- Supreme Court of the United States

Argued April 20, 2026 Decided June 18, 2026
- Full case name: T.M. v. University of Maryland Medical System Corporation
- Docket no.: 25-197
- Citations: 608 U.S. __ (more)
- Argument: Oral argument

Case history
- Prior: 139 F. 4th 344 (CA4 2025), certiorari granted, 607 U. S. 1079 (2025)

Holding
- The Rooker–Feldman doctrine bars federal district court jurisdiction over cases brought by state-court losers complaining of injuries caused by state-court judgments rendered before the district court proceedings commenced and seeking district court review and rejection of those judgments, regardless of whether the state-court judgment remains subject to further review in state appellate proceedings.

Court membership
- Chief Justice John Roberts Associate Justices Clarence Thomas · Samuel Alito Sonia Sotomayor · Elena Kagan Neil Gorsuch · Brett Kavanaugh Amy Coney Barrett · Ketanji Brown Jackson

Case opinions
- Majority: Sotomayor, joined by Thomas, Alito, Kavanaugh, Jackson
- Concurrence: Thomas
- Dissent: Barrett, joined by Roberts, Kagan, Gorsuch

= T.M. v. University of Maryland Medical System Corp. =

T.M. v.
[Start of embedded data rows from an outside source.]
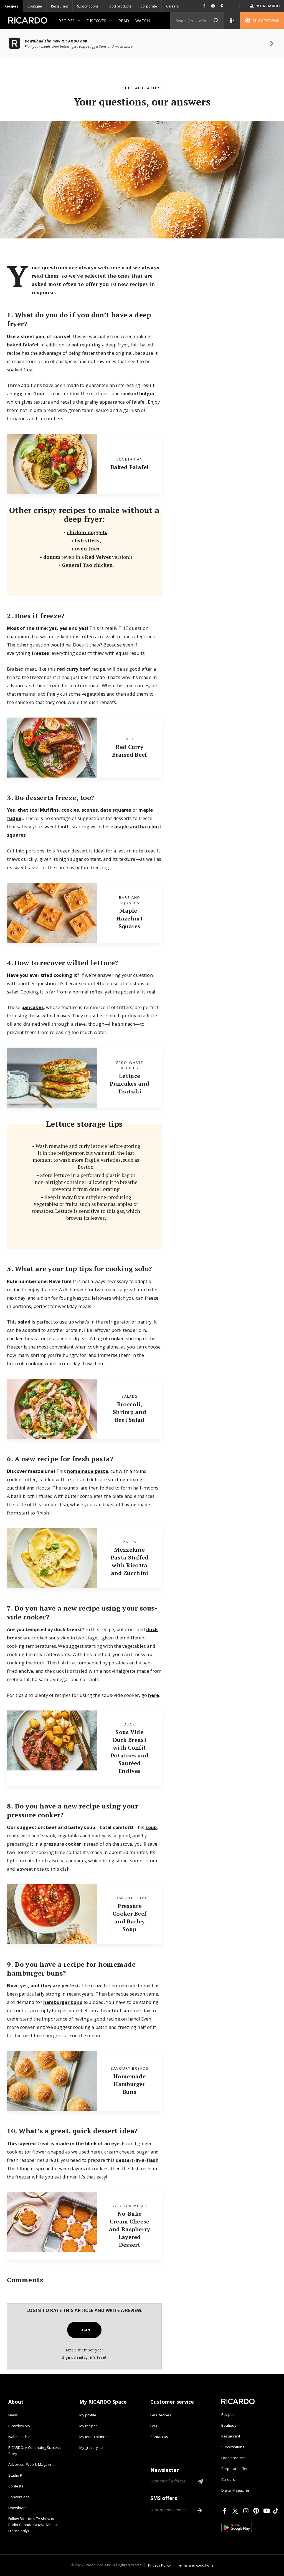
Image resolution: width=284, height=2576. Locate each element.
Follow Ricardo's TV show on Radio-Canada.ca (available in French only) (33, 2524)
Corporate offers (235, 2468)
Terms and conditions (195, 2565)
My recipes (88, 2425)
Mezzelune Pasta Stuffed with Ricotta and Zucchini (130, 1561)
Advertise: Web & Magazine (31, 2464)
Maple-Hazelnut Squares (129, 918)
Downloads (17, 2507)
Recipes (11, 6)
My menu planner (94, 2436)
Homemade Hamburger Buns (129, 2083)
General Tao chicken (87, 565)
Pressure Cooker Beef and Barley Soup (129, 1917)
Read (123, 20)
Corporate (148, 6)
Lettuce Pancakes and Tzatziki (129, 1083)
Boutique (34, 6)
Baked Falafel (129, 467)
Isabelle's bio (19, 2436)
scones (90, 810)
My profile (87, 2415)
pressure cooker (62, 1844)
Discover (96, 20)
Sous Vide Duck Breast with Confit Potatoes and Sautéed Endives (130, 1751)
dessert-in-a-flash (137, 2160)
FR (238, 6)
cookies (70, 810)
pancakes (32, 1007)
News (13, 2415)
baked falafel (23, 344)
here (153, 1695)
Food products (119, 6)
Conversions (19, 2496)
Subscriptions (87, 6)
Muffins (49, 810)
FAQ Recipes (160, 2415)
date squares (115, 810)
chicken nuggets (87, 532)
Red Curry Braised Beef (129, 750)
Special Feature (142, 87)
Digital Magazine (235, 2490)
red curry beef (73, 669)
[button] (215, 20)
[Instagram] (246, 2510)
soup (151, 1827)
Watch (142, 20)
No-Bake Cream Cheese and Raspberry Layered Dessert (129, 2229)
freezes (40, 653)
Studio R (15, 2475)
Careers (172, 6)
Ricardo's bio (19, 2425)
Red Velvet (98, 557)
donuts (51, 557)
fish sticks (87, 540)
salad (24, 1322)
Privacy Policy (159, 2565)
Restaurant (59, 6)
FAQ (153, 2425)
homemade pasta (87, 1471)
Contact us (159, 2436)
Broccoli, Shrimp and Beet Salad (129, 1411)
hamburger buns (62, 2002)
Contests (15, 2486)
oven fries (87, 548)
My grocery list (91, 2447)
University of Maryland Medical System Corporation, , was a United States Supreme Court case concerning the Rooker–Feldman doctrine. In a 5-4 decision authored by Justice Sonia Sotomayor, the Court held that this doctrine bars federal court review of state court decisions even if those decisions are subject to further review in state court.